В конце его, готовя бумаги в прокуратуру, начальник сказал:
— За здоровьем своим последи. Кровью не харкаешь?
Действительно, у меня в то утро был странный кашель, и на платке, которым я прикрывал рот, виднелась кровь. Но шла она не из горла, просто под ухом вскочил прыщ, я его выдавил и запачкал платок. Однако я почему-то счел, что лучше об этом умолчать, и на вопрос начальника, потупив взгляд, ответил с поразившей меня самого невозмутимостью:
— Да.
— Возбуждать или не возбуждать судебное дело, решит прокуратура. А тебе надо бы позвонить или отправить телеграмму, чтобы в Иокогамскую прокуратуру за тобой приехали твои поручители. Есть кому за тебя поручиться?
Я вспомнил Сибату, который был моим поручителем в гимназии,— отцовский прихвостень, коренастый сорокалетний холостяк, родом из наших мест, антиквар; он часто появлялся у нас и Токийском доме. Отец и я называли его Палтусом — лицо и особенно взгляд вызывали ассоциации с этой рыбой.
Тут же, в участке, в телефонной книге я отыскал номер телефона этого Сибаты, попросил приехать за мной в прокуратуру города Йокогамы. Он согласился, хотя говорил со мной необычайно высокомерно.
Меня увели в соседнюю комнату. Там я случайно услышал, как начальник полицейского участка громко сказал:
— Ребята, продезинфицируйте телефонный аппарат, парень харкает кровью.
После обеда молодой полицейский обвязал меня вокруг бедер тонкой веревкой (чтобы ее не было видно, сверху разрешил надеть накидку), крепко держа в руке ее конец, посадил меня в поезд, и мы отправились в Йокогаму.
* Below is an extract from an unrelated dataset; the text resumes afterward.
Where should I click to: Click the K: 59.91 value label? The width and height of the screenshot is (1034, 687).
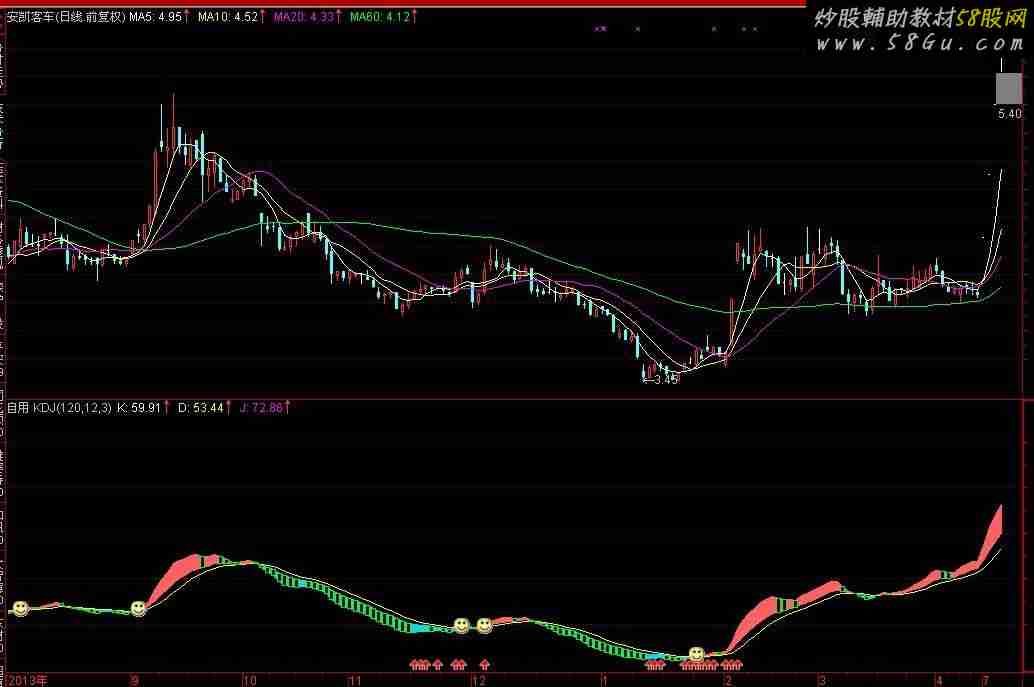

Как ни странно, чувствовал я себя прекрасно, мне даже приятно было вспоминать камеру, в которой провел ночь, старика полицейского... (Отчего же это со мной так?!) Преступник, связанный веревкой, я почему-то ощущал покой; даже сейчас, когда я описываю этот момент, по телу разливается сладостное волнение.
Но все эти приятные воспоминания перебивает одна жуткая деталь, один промах; когда я совершил его, меня прошиб холодный пот. Этой ошибки никогда не забуду.
В полутемной комнате прокуратуры с меня снимали допрос, очень простой. Прокурор — ему было лет сорок — показался мне человеком предельно спокойным, даже тихим. (Если считать мое лицо более или менее красивым, то следует, пожалуй, добавить, что красота в нем какая-то порочная — а вот у прокурора лицо было действительно красивым, ум и спокойствие светились в нем.) Я давал показания совершенно расслабившись, как-то уж очень рассеянно. И вдруг раскашлялся. Вытащил из рукава кимоно платок и, когда взглянул на следы крови, меня охватило постыдное желание словчить на этом; я кашлянул еще раза два, специально довольно громко, потом, прикрыв рот платком, взглянул на прокурора.